In Brazil, rice, beans and yellow toasted manioc flour (farofa) made daily appearances on our dining tables. But while the carbohydrates remained constant throughout our 2-week stay, we were treated to a roster of regional specialties as we moved from region to region. There was hardly a dull moment deciphering the Portuguese menu and anticipating the new bites we would try.
In the state of Maranhao, we were exposed to the local cassava flour crepe called tapioca, traditionally found in the Northeastern states. Made solely with cassava flour (sans water, eggs and other additives) in a pan over open fire, the crepe is chewy and bland on its own, but like French crepes, a good vehicle for its fillings. We first tried our first tapioca (with cheese and butter) at the insistence of a fellow tourist, and the hot and gooey crepe was just what we needed to ward off post-swimming and hiking hunger while waiting to cross the river back to Bairreirinhas. Tapioca also featured at the breakfast buffet, and we ate those sweet, slathered with local spreads such as guava jam and dulce do leche.
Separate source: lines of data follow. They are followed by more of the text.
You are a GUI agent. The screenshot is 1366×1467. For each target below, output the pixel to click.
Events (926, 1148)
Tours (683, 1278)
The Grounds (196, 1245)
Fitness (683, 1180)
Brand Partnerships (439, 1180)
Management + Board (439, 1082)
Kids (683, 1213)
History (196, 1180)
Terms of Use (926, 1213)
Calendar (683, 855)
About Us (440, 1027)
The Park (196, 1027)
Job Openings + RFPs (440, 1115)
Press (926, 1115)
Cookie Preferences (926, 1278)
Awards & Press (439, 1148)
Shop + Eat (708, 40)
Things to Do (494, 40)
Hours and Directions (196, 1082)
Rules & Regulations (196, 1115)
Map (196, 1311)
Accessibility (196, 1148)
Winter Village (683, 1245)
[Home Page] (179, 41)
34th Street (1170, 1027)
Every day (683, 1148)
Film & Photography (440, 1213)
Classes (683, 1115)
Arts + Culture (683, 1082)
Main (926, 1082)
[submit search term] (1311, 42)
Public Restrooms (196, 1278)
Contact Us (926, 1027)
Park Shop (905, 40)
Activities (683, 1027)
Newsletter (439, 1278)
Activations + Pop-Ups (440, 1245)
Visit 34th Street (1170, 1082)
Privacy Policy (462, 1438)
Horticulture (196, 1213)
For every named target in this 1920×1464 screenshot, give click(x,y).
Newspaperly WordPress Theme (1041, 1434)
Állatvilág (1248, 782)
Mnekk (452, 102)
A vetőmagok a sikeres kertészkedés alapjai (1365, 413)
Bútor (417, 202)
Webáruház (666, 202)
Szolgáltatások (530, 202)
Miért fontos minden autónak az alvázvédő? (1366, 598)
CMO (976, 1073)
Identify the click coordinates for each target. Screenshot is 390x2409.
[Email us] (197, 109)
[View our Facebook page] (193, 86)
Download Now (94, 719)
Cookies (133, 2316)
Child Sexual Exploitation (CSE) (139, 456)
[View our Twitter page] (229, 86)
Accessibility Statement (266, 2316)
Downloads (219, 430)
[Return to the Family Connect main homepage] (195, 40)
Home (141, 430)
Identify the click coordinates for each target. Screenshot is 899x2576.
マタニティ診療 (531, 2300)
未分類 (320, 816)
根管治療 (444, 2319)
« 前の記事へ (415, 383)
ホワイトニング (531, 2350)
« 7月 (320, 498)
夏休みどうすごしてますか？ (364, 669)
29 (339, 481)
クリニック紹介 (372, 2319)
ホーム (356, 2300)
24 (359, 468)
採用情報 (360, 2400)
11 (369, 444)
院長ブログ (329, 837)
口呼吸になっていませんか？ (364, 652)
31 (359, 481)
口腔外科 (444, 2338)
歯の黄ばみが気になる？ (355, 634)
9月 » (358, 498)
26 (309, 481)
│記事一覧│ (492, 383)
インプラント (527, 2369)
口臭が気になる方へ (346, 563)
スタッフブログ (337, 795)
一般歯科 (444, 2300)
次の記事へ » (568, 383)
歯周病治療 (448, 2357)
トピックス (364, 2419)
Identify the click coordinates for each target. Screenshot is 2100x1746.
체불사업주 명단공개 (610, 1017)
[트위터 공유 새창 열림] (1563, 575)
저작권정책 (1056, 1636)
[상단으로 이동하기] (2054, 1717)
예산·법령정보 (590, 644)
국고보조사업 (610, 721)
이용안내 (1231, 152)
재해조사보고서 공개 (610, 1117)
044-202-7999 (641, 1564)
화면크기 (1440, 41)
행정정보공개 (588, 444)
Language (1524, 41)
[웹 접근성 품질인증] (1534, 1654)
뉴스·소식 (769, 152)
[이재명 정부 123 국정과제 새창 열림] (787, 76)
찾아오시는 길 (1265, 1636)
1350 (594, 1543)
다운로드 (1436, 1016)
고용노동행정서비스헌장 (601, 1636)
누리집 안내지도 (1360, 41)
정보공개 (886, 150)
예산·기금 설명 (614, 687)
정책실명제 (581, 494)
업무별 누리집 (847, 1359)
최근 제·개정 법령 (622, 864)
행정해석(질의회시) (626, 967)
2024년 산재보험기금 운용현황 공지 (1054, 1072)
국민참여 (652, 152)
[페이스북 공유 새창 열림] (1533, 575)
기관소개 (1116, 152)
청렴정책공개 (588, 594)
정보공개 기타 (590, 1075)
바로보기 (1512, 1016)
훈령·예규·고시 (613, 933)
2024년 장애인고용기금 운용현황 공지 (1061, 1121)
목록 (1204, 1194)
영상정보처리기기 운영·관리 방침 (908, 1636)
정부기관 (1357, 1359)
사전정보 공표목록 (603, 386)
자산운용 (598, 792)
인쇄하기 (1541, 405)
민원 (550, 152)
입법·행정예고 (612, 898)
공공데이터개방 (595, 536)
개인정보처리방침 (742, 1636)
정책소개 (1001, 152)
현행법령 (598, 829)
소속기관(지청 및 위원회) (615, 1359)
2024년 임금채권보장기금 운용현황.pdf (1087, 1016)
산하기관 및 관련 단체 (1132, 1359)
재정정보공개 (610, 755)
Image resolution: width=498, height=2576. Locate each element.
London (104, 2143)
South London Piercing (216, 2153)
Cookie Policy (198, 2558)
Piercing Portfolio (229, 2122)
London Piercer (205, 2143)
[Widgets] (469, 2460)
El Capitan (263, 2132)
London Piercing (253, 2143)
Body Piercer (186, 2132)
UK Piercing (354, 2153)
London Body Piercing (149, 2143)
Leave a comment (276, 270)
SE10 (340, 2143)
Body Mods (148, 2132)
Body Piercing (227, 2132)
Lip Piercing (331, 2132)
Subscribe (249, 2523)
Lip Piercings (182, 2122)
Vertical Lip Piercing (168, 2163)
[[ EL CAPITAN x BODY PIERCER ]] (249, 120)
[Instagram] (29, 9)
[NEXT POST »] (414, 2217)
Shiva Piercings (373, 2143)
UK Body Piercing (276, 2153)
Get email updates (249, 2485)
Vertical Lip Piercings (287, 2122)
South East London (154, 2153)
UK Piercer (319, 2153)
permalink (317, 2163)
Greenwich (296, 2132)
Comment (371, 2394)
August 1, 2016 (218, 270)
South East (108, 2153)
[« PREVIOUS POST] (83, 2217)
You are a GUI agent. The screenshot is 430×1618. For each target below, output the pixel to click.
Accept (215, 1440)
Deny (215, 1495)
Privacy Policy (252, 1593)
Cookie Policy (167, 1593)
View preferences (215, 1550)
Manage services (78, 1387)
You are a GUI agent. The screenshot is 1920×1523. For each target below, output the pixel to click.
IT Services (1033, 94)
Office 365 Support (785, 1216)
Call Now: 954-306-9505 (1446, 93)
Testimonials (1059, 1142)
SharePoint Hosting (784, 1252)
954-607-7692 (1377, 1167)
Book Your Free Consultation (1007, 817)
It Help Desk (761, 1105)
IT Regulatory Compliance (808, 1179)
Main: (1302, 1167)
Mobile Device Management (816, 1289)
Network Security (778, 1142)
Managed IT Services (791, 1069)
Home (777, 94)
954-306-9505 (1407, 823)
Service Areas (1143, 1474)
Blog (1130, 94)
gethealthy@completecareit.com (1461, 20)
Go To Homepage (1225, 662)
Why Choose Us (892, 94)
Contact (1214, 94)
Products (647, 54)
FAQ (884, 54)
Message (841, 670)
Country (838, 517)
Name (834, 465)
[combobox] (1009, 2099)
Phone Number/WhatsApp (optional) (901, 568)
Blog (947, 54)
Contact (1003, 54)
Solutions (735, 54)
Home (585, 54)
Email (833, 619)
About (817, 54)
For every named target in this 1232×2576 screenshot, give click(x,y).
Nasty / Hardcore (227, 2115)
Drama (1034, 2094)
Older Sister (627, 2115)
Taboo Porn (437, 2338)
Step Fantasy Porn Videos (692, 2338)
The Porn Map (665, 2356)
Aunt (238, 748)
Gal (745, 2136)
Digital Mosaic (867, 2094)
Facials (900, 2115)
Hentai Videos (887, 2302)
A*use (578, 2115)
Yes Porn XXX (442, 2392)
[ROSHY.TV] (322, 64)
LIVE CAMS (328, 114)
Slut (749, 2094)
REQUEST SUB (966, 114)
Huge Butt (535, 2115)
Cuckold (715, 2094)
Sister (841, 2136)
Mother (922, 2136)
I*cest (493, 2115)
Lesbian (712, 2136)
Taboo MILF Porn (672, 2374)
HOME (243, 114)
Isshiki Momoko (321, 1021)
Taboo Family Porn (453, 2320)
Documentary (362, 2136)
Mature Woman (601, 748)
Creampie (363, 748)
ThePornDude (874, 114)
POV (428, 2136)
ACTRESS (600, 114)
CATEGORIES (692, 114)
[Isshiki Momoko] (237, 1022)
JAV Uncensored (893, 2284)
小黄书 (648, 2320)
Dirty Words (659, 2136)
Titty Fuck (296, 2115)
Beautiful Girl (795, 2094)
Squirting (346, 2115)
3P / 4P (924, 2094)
Maranhao is a coastal state, so seafood was inevitably the highlight of our meals there. Serendipitously, our hotel in Sao Luis was right next to the local Alliance Francaise, so we went in to say hi and also to collate restaurant data. We left not just with an address (the highly praised Cabana do Sol) but also with a post-it note, on it a list of what to order. Cabana do Sol is recognized as one of the best and most famous dining establishments in Sao Luis, specializing in regional Maranhenses cuisine. Banking on their popularity, the owners built a sprawling restaurant staffed with an army of waiters and a menu that is both expansive and expensive (or so we thought until we were promptly fleeced in Caburé). We started with spectacular deep-fried beef pasteis, even better with a dab of spicy pepper jelly, and then stared down our order of peixe cam colho de camarao (fish in shrimp sauce), a single portion big enough to feed 3 or even 4. The fried white fish was meaty and firm, while the shrimp, both fresh and dried, packed the sauce with deep umami flavors.
Next we hit Salvador. Ask any Soterpolitano on the street, and they will tell you to try their state dish, Moqueca. A seafood stew with a variety of seafood combinations, the dish reflects the sensibilities of 2 dominant cultures in Salvador: Amerindian coconut, and African dende (palm) oil. The locals we talked to and websites we trawled suggested Ki-Mukeka and Yemanja as places with superlative moqueca. Regretfully, those restaurants were too far-flung from where we were, so we compromised by ordering moqueca at a beachside restaurant on the beach of Guarajuba. I found the thin stew redolent with the fragrance of coconut milk and tinted red by dende oil to have a slight resemblance to similarly aromatic Southeast Asian curries. Good sopped up with rice, though not a dish I am likely to seek out next time.
Dende oil is featured in another Salvadoran dish, a local snack called acaraje. Acaraje is basically a bean patty that has been deep-fried in the dark palm oil, and then stuffed with a variety of fillings, including starchy mashed vatapa, some greens and small shrimps. Best served piping hot by a smiling Baiana. Ours wasn’t quite hot enough, and the textures were too strange even for me. But quite an experience nonetheless, when eaten on Praca de Se on a Tuesday evening alongside a plate of street barbecue, right before a night of pulsating music on the streets of Pelourinho.
We tried yet another Northeastern speciality, carne do sol, at the behest of an extremely friendly Soterpolitano in a random botequim in Barra, Salvador. Known as beef jerky in other parts of the world, the meat is heavily salted and sun-dried, but the short drying period (1-2 days) makes the meat much less dry and chewy than other forms of jerky. Extremely salty on its own, we ate it in the form of an Escondidinho, very starchy and creamy bowl of mashed manioc studded with cubes of the savory meat, like a very good though carb-heavy shepherd’s pie. So heavy that a small crock was all the two of us could handle.
We had still more beef in Parana, the next state that we visited. The traditional culinary highlight is the very rustic barreado, a simple beef stew served in an earthern crockpot. In fact, it is so rustic that it has become difficult to find it in the metropolis of Curitiba, and we had to take a very long and scenic train ride through the Atlantic rainforest to restaurant Casarao in the tourist town of Morretes for a taste of the real deal. Cooked with less than 10 ingredients, all easily found in a western larder, the key to a good barreado is time for the meat to slowly disintegrate into soft shreds. Parana appears to be a banana producing state, so besides sampling banana candy and the fruit-infused cachaca, the traditional way of eating barreado also involves dropping slices of fresh banana into the stew along with some farofa to form an ultra flavorful mush, one that both babies and grandmas will love. The fried fish from local rivers were also a surprise and a respite from the heavy beef stew.
At the end of our sojourn in Brazil, we tried more than half a dozen types of regional dishes unique to their place of origin. It’s difficult to pick favorites, so our advice is to taste with an open mind, and enjoy what Brazilian cuisine has to offer!